**Set task:** Copy out the listing lines starting with the line containing "available [483, 135]" and continuing through the line containing "principle [407, 127]", both included.

**Dataset entries:**
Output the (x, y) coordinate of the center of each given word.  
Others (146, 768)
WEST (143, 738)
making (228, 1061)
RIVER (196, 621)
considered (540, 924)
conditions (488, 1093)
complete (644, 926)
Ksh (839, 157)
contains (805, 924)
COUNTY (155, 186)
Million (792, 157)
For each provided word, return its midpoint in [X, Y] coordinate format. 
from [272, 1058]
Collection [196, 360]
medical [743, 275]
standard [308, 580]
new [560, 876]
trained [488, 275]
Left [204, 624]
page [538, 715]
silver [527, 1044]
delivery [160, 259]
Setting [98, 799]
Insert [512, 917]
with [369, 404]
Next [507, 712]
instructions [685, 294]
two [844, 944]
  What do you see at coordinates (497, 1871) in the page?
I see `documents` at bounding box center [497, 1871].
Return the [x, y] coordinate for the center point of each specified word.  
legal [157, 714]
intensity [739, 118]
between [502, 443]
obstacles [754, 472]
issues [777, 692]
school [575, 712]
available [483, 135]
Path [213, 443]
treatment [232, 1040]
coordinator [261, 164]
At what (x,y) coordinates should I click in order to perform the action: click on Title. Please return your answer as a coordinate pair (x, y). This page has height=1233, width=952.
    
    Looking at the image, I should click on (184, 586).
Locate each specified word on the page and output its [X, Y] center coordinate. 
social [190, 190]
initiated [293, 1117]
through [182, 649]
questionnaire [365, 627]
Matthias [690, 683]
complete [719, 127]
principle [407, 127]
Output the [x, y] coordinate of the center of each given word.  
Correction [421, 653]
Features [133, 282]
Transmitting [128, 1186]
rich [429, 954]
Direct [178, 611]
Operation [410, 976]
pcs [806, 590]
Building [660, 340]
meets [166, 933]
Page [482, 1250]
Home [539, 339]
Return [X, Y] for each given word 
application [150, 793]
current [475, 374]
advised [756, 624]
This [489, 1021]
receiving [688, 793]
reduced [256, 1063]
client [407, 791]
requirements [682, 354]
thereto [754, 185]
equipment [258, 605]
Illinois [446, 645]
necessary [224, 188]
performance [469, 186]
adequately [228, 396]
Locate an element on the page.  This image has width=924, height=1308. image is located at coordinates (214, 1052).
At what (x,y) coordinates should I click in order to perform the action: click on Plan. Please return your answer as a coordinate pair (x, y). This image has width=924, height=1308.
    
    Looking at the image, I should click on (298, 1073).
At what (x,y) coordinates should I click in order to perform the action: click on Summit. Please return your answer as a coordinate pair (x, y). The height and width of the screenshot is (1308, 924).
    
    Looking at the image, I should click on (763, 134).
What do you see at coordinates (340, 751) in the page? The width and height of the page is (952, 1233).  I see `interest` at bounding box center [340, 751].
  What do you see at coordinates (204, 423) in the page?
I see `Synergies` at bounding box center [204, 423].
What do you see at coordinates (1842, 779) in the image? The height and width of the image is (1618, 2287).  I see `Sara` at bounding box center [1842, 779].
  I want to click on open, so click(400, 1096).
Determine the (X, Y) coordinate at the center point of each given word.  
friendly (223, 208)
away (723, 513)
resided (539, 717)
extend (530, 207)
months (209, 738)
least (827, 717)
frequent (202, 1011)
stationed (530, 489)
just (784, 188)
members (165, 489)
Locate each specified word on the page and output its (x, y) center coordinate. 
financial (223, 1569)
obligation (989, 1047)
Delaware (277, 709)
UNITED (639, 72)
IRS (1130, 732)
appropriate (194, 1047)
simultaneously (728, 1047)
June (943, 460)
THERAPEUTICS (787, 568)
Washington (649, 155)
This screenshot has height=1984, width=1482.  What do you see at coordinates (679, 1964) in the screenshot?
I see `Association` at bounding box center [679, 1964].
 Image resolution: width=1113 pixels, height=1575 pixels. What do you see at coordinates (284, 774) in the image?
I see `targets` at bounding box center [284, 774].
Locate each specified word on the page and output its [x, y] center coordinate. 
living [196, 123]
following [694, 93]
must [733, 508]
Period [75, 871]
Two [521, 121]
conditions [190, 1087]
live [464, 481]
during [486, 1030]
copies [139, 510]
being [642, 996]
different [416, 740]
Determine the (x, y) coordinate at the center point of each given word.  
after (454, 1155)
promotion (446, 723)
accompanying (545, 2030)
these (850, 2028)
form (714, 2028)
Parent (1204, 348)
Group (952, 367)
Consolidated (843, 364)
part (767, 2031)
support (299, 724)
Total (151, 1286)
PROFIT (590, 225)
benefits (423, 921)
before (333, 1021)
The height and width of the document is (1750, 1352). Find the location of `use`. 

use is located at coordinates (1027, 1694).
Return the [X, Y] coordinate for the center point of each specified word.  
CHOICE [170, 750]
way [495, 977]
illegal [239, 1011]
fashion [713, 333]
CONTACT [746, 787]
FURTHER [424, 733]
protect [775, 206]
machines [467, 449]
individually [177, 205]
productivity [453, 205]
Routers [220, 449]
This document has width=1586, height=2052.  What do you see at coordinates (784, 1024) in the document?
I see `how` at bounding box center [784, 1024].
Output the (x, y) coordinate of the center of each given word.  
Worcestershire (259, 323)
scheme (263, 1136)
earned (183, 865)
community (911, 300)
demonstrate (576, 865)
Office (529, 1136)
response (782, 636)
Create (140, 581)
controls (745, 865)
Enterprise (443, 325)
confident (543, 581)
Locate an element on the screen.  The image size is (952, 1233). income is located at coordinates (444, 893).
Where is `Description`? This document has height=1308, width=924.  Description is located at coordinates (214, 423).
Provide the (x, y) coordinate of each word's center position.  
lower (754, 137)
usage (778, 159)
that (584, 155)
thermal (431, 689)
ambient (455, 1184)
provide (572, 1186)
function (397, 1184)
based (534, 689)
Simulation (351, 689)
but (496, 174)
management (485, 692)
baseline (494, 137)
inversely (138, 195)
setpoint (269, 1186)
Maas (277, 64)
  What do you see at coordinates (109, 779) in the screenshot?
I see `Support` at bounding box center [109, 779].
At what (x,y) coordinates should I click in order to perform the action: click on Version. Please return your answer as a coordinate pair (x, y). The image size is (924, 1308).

**Result for this exercise:**
available [483, 135]
Path [213, 443]
treatment [232, 1040]
coordinator [261, 164]
At what (x,y) coordinates should I click in order to perform the action: click on Title. Please return your answer as a coordinate pair (x, y). This page has height=1233, width=952.
    
    Looking at the image, I should click on (184, 586).
Locate each specified word on the page and output its [X, Y] center coordinate. 
social [190, 190]
initiated [293, 1117]
through [182, 649]
questionnaire [365, 627]
Matthias [690, 683]
complete [719, 127]
principle [407, 127]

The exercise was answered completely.